From a mindfulness standpoint, Joe could direct attention by turning to his thoughts and feelings in the moment they arise and “catch them” before they spiral into something else. It is not easy at first, but with trust and patience this skill can be cultivated. Even if you don’t “catch them” right away, the minute you start to pay attention to what is going on inside you, this creates a pause in the stream of mental and emotional reaction, however slight. That pause is like a “field” where something else can emerge that is more helpful. Jesus taught to “look at the lilies in the field how they grow, they toil not.” He was pointing toward an open field of awareness, where you look and are aligned with the present moment in which love is born. Anything else that is needed will be an add-on. When doing this, Joe disrupts his cycle of negative thinking and emotions and takes a step back from his circumstances.

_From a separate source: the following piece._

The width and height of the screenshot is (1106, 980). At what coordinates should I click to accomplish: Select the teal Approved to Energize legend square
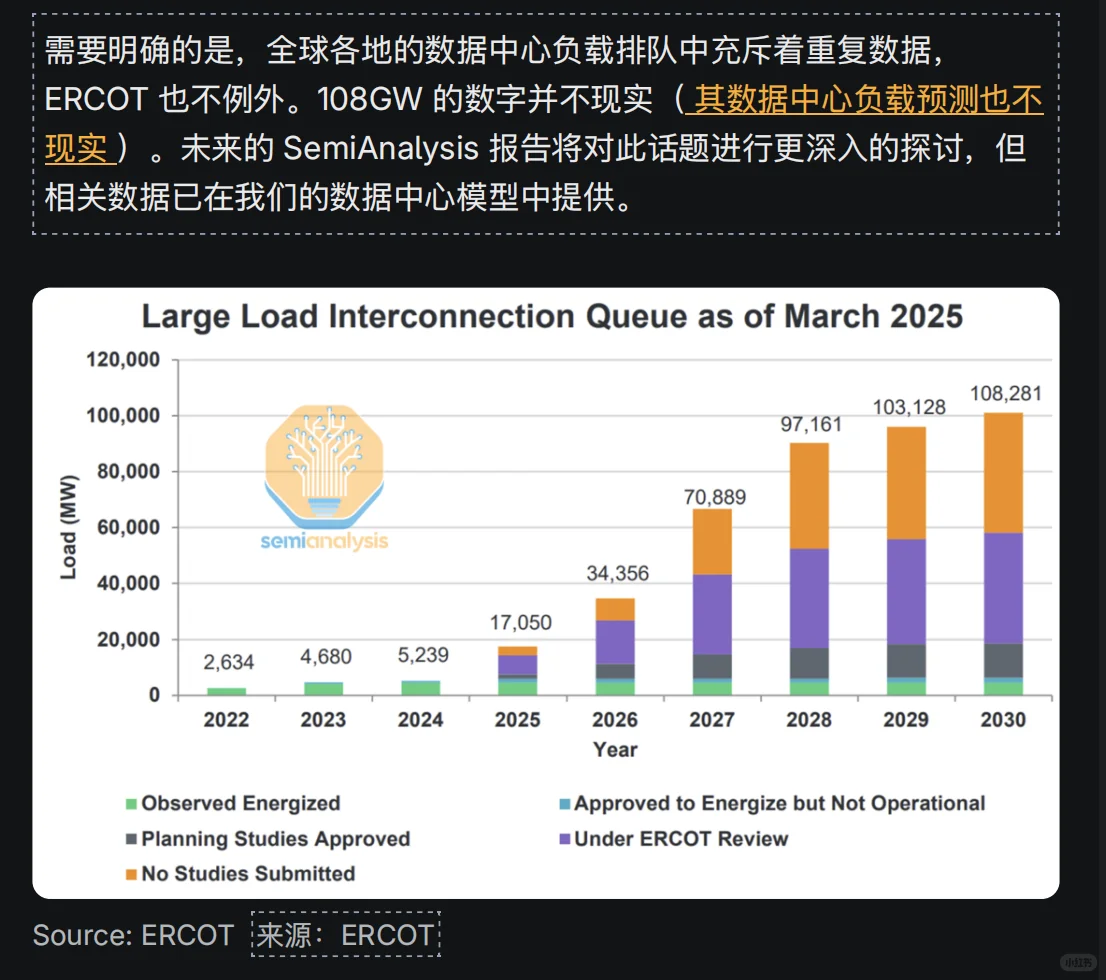[x=566, y=803]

This awareness offers the sole possibility to observe the interplay between thoughts, emotions, and body sensations. You are not attempting to change the emotion, feelings, or sensations that are present, but only trying to observe them. Your acknowledgment and/or acceptance of the experience fosters an opening in you. This opening is the basis for choice. Mindfulness doesn’t dictate to you what to choose; rather, it allows the possibility of conscious choice. Without it, your actions will be based upon your conditioning.

In turning attention back to the present moment, to the feeling itself, we allow ourselves to connect to the reality of the present moment rather than our mind’s version of it. The Now offers the opportunity to step out of the continuous stream of thinking and the emotions that follow your thoughts. Mindfulness can help you become aware of how thoughts, emotions, and body sensations automatically influence you and vice versa. This was a huge revelation for me. When I started to observe my thoughts, I realized that in most instances thoughts are related to some aspect of the past or future. Thoughts are typically not about the present, unless you come up with an original thought! When that happens, you’ll notice an energy inside you that encompasses many positive feelings. This is intuition and a sense of empowerment.